━━━━━ RECORDS FOR THE EXERCISE ━━━━━
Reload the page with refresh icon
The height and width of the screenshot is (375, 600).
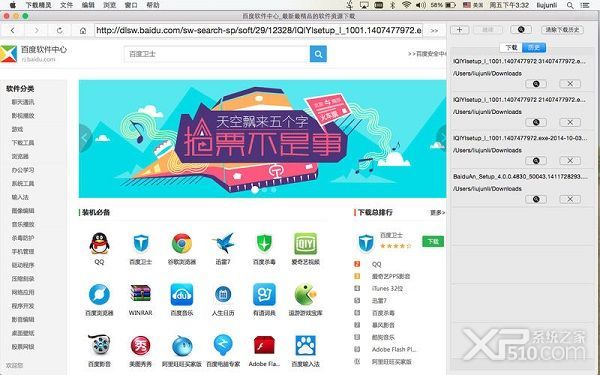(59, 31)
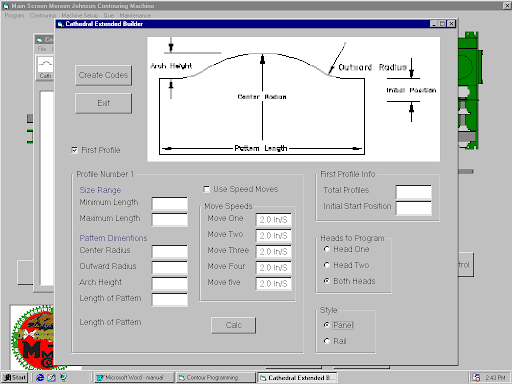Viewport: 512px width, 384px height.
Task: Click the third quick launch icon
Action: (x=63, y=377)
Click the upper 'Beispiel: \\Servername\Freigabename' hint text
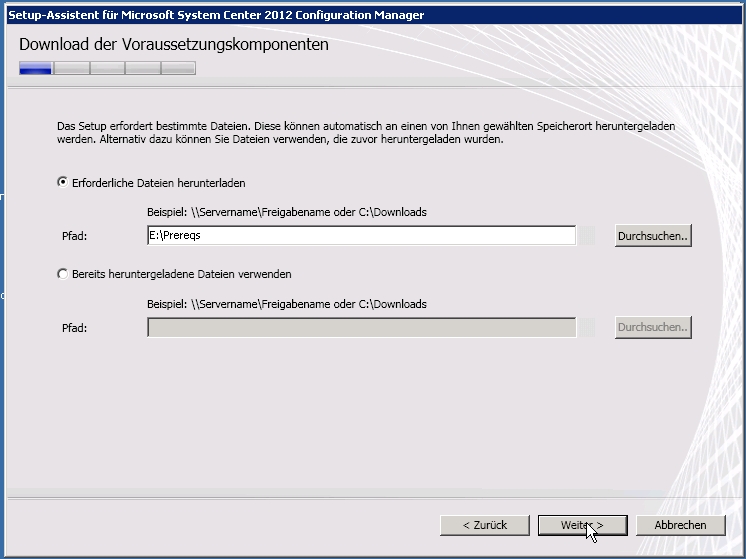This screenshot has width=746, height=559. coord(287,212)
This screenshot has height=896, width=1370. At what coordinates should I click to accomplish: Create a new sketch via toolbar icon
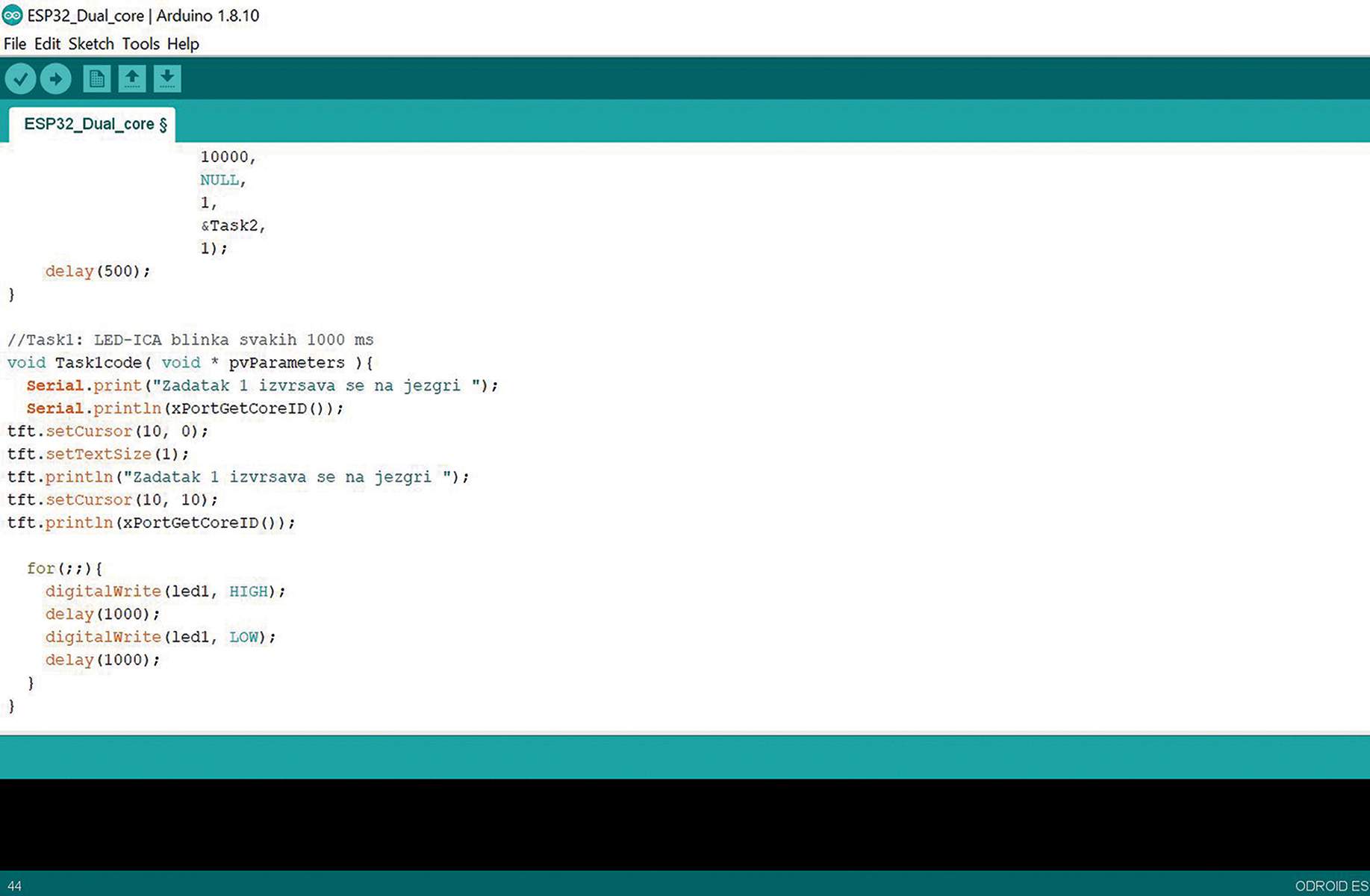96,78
━━━━━
- _WORK INSTRUCTIONS_
Where a picture appears in the data, omit it; restate the rest word for word.

- _THE ANSWER_
Reload the page with refresh icon
The height and width of the screenshot is (375, 600).
(59, 31)
Viewport: 512px width, 384px height.
Task: Click the third quick launch icon
Action: (x=63, y=377)
Click the upper 'Beispiel: \\Servername\Freigabename' hint text
This screenshot has width=746, height=559. coord(287,212)
This screenshot has height=896, width=1370. At what coordinates should I click to accomplish: Create a new sketch via toolbar icon
96,78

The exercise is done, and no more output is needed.